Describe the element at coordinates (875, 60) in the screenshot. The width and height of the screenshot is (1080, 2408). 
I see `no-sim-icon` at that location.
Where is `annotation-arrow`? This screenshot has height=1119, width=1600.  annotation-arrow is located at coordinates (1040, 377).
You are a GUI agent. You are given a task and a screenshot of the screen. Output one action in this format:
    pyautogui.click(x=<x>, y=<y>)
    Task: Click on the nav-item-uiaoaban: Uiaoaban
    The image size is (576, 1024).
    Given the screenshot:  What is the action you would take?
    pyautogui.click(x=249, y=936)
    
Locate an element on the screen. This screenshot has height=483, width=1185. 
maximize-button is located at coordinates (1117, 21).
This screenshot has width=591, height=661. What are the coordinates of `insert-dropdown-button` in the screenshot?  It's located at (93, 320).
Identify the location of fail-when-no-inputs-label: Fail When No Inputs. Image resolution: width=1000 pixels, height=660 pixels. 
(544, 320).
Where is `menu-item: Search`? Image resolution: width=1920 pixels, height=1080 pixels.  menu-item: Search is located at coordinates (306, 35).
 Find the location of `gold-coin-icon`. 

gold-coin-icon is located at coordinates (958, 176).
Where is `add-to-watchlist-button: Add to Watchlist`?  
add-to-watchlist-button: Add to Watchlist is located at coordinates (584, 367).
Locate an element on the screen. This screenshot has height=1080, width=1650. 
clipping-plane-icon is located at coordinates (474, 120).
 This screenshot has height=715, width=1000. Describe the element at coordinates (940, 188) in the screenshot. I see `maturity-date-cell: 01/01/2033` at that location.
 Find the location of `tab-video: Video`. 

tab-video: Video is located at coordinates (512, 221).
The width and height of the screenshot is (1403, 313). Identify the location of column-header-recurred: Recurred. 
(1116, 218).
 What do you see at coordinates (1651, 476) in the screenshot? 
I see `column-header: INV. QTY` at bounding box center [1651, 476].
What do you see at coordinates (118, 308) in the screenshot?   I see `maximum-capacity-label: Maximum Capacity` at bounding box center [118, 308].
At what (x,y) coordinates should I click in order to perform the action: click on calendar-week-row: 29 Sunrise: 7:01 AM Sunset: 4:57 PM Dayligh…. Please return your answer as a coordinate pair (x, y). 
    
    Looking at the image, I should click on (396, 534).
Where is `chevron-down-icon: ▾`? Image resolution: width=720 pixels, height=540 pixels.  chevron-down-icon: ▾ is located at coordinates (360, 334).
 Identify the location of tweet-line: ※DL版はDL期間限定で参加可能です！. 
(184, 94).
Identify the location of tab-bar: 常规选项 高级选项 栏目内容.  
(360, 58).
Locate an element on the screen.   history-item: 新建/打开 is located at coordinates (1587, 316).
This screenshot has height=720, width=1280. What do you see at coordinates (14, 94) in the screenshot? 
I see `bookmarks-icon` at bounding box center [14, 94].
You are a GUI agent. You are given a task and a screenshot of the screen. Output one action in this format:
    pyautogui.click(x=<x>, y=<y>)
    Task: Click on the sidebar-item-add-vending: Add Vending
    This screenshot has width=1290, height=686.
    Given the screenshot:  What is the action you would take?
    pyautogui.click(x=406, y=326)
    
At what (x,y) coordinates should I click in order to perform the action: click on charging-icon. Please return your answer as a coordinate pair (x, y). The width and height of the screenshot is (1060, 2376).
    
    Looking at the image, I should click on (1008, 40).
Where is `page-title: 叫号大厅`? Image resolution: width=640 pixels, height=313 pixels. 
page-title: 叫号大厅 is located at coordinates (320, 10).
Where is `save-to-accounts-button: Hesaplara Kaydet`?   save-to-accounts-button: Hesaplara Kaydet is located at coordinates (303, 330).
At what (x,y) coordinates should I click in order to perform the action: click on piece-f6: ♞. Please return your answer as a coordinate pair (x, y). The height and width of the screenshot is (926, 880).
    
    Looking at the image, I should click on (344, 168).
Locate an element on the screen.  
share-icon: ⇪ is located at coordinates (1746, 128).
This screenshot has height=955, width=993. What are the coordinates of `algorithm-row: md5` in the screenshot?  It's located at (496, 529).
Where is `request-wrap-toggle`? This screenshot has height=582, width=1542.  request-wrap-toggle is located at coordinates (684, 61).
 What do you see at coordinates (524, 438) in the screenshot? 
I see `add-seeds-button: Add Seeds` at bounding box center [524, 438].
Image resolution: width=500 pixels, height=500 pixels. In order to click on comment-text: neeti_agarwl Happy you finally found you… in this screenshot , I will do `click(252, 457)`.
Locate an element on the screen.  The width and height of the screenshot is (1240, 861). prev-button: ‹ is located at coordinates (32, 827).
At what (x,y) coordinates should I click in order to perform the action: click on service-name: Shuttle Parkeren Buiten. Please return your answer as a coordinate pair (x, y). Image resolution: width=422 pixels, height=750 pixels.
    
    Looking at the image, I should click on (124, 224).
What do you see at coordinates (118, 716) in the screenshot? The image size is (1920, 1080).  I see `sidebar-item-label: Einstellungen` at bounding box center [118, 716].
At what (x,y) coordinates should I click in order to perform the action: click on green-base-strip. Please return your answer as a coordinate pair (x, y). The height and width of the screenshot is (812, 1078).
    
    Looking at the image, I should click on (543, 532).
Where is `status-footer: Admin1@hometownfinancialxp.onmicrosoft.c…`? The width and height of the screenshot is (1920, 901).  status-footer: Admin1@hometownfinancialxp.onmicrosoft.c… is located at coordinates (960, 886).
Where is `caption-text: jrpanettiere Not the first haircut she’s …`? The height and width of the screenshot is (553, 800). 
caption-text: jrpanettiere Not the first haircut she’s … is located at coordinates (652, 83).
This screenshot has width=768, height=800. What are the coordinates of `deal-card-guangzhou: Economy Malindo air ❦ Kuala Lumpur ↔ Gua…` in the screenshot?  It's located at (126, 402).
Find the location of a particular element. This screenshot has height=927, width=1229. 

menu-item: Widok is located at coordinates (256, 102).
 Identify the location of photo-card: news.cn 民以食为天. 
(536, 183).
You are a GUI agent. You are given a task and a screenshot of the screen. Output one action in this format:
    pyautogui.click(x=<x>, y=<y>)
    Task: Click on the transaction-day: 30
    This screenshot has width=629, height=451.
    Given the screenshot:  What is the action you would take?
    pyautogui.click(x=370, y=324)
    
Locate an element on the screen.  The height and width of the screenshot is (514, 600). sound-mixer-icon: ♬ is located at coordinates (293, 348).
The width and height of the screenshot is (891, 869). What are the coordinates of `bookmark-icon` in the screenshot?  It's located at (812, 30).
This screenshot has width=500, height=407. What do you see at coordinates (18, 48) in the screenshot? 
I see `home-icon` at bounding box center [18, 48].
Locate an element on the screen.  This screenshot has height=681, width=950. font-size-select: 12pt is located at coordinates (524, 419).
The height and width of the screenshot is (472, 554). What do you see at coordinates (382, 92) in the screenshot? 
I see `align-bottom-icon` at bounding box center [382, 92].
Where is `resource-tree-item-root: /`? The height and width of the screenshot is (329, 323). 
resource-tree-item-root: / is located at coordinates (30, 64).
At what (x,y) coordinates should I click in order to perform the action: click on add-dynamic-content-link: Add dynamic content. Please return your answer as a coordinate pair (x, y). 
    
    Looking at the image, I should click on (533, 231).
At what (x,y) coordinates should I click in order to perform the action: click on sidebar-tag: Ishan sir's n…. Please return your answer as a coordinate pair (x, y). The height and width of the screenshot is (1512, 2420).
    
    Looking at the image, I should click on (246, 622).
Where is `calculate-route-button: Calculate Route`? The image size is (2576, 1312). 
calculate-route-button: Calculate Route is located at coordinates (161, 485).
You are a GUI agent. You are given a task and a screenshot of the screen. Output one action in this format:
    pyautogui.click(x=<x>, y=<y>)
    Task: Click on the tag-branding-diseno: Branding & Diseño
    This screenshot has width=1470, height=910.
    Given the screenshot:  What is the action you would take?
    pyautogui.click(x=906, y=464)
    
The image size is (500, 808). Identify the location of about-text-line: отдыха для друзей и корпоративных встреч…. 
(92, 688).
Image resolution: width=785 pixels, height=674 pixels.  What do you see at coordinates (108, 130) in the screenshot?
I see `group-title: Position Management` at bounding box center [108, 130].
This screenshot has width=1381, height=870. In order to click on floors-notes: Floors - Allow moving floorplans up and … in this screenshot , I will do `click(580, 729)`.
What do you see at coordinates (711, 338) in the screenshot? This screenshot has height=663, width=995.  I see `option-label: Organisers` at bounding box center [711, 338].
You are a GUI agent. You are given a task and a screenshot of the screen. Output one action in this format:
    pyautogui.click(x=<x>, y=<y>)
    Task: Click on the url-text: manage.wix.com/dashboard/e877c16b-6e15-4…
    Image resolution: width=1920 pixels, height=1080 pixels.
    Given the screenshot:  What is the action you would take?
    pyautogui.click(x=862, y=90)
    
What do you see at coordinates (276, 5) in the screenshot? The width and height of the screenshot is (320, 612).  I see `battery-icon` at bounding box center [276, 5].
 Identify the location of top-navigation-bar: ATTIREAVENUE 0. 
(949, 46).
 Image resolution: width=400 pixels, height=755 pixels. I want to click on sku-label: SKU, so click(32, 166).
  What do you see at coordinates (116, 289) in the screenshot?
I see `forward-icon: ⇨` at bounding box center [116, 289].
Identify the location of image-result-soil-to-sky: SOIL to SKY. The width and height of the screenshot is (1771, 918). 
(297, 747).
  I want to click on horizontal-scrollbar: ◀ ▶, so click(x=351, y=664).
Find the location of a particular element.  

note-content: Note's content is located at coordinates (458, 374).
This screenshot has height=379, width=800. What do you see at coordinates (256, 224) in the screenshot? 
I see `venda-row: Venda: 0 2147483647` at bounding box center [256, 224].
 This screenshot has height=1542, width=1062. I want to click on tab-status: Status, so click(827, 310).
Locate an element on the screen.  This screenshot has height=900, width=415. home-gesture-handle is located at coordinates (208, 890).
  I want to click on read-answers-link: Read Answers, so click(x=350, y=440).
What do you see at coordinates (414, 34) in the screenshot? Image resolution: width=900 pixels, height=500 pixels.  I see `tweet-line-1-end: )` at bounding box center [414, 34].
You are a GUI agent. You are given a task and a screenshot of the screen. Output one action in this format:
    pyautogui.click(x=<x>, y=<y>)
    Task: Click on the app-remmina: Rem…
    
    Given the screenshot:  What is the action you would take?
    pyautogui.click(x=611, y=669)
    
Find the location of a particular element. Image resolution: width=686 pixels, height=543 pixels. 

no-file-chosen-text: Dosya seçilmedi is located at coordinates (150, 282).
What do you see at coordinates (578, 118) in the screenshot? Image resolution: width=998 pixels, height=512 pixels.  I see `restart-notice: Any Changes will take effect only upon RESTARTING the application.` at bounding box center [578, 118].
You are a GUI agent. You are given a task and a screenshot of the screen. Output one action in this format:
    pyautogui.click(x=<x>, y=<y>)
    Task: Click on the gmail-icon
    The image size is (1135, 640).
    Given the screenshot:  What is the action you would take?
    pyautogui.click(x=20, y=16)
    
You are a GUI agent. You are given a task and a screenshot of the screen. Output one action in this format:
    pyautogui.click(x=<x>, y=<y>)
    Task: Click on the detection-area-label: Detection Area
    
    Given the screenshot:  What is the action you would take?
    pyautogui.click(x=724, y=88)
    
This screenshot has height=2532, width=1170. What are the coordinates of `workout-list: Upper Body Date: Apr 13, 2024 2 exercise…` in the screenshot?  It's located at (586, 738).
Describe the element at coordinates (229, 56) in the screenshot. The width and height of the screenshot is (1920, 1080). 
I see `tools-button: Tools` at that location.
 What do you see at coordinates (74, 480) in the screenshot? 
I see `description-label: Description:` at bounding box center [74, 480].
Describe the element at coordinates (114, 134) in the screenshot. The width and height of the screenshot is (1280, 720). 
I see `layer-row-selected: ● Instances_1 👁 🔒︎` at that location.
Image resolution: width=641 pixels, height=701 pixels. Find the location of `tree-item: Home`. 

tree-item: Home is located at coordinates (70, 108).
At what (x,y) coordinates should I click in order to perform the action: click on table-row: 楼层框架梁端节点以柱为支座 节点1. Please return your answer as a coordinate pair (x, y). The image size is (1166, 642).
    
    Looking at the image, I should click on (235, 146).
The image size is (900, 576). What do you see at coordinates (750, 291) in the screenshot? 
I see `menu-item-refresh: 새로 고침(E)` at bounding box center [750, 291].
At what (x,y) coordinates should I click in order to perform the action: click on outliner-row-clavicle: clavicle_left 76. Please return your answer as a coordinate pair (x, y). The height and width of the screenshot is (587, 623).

__WORK REQUIRED__. Swap "What do you see" for "Which element is" in the records from the line with "This screenshot has height=720, width=1280." to the line with "center [14, 94].", and output only those lines with nothing else altered.

__WRITTEN ANSWER__.
This screenshot has height=720, width=1280. Which element is at coordinates (14, 94) in the screenshot? 
I see `bookmarks-icon` at bounding box center [14, 94].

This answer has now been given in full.